The cocktail was far more successful than Tilden, the election of 1876 was possibly one of the most controversial ever, with claims of violence, vote-rigging and fraud being attributed to both sides. The election was a fiasco that threatened a constitutional crisis and was only resolved by an unwritten agreement between the two parties known as the _Compromise of 1877_, which has also been called the _Corrupt Bargain_. This arrangement gave the disputed Presidency to Republican candidate Rutherford B. Hayes, in return for withdrawal of the troops propping up Republican State Governorships in Florida, Louisiana and South Carolina. I think Tilden holds the record as being the candidate with the highest percentage of the popular vote, about 51%, not to actually gain the Presidency; apologies for the vagueness, I don't have my notes to hand at the moment. The entire election process and the other events in the aftermath of the American Civil War was a fascinating period in American history.

Sorry for digressing, Lady Randolph Churchill's banquet was such a success that the cocktail served became the definitive version.

*Manhattan Cocktail*

In a mixing glass, pour 2 measures of good rye bourbon, 1 measure of sweet vermouth, one measure of dry vermouth and a dash of Angostura bitters over hard ice. Stir gently to thoroughly chill the mixture without 'bruising' or discolouring them. Strain into a chilled cocktail glass and serve garnished with a cherry and a twist of orange zest.

For a *Sweet Manhattan*, popular in the 1960s, use 2 measures of bourbon and two measures of sweet vermouth with a teaspoonful of juice from the jar of marashino cherries. Chill, strain and serve as for the classic cocktail above.

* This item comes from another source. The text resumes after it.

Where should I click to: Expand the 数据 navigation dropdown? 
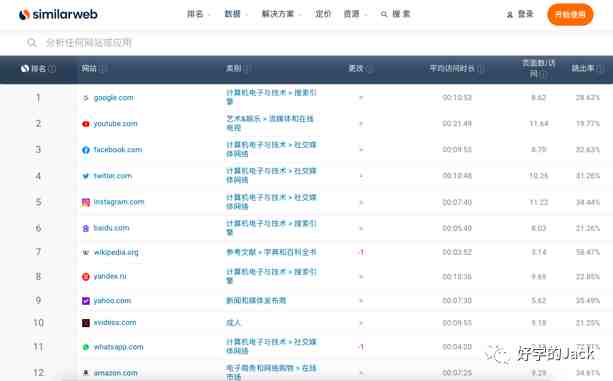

Another variant is the *Rob Roy*, in this cocktail the mixture is two measures of Scotch to one measure of sweet vermouth and a dash of Angostura. Mixed as above but without the garnish, this cocktail can be served either _straight-up_ or _on the rocks_ as desired, you need to be specific when you order this cocktail in a bar.

Moving on from the _Manhattan_, you might like the _Tango_ cocktail which was created in Paris when the tango became the fashionable dance craze just before _The Great War_ of 1914-18. This cocktail shouldn't be confused with the _Tango Martini_ which is completely different with a _Bacardi_ base.

*Tango Cocktail*

2 measures dry gin
1 measure sweet vermouth
1 measure dry vermouth
half measure cointreau or triple-sec

Shake all the ingredients with rough-chopped ice and strain into a cocktail glass, garnish with either a cocktail cherry or a cube of mango.

Those should get everybody in party mood and rushing to the drinks cabinet, although it's a little too early for me at 9:45a.m., to go for much more than a _Buck's Fizz!_ However, I did once get into all kinds of hot water with the press for daring to give a semi-public lecture on _The History and Cultural Signifcance of the Dry Martini_, during the course of which I mixed around two dozen of the forty or so variations at 10:00a.m. Since all the attendees were adults and didn't exactly need to be forced to sample them, I couldn't see the problem, I suspect the pair of Fleet Street hacks skulking at the back of the lecture theatre with their note-books were simply annoyed they didn't get to try any of them. Anyway, it was all highly amusing since I was portrayed as some kind of evil corruptor of the nation's youth, great advertising for the college's courses, applications shot up!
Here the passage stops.